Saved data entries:
⁂
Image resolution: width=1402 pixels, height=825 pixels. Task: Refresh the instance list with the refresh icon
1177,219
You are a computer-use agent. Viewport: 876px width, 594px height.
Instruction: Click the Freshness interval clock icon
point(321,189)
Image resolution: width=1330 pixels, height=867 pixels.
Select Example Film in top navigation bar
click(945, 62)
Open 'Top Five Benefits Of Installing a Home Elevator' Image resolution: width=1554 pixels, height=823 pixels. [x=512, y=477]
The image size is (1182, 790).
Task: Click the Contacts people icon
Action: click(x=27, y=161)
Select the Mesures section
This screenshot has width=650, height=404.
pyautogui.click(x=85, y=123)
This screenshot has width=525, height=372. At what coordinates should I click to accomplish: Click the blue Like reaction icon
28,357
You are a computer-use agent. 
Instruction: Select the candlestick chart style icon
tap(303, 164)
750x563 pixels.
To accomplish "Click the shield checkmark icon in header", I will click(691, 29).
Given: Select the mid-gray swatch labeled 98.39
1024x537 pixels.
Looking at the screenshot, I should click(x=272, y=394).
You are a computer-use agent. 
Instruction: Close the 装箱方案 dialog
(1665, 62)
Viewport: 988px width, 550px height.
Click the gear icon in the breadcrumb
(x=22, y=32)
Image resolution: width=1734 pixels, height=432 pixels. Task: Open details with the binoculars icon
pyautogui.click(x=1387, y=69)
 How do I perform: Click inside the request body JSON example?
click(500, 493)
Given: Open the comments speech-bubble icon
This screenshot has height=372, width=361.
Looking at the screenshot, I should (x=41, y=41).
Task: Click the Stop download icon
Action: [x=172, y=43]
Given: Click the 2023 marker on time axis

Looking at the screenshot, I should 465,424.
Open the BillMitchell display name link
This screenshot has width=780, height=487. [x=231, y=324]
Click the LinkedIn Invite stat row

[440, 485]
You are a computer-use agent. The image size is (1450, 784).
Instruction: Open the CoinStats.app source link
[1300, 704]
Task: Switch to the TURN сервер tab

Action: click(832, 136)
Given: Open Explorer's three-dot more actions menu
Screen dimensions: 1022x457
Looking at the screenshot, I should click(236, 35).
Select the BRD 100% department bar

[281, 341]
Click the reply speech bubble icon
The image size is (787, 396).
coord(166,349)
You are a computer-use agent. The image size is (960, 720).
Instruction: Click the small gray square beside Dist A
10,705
⁂
Only a number is asked for here: the count of lines in the records that hold "Viewport".

§ SOLVED EXERCISE: 2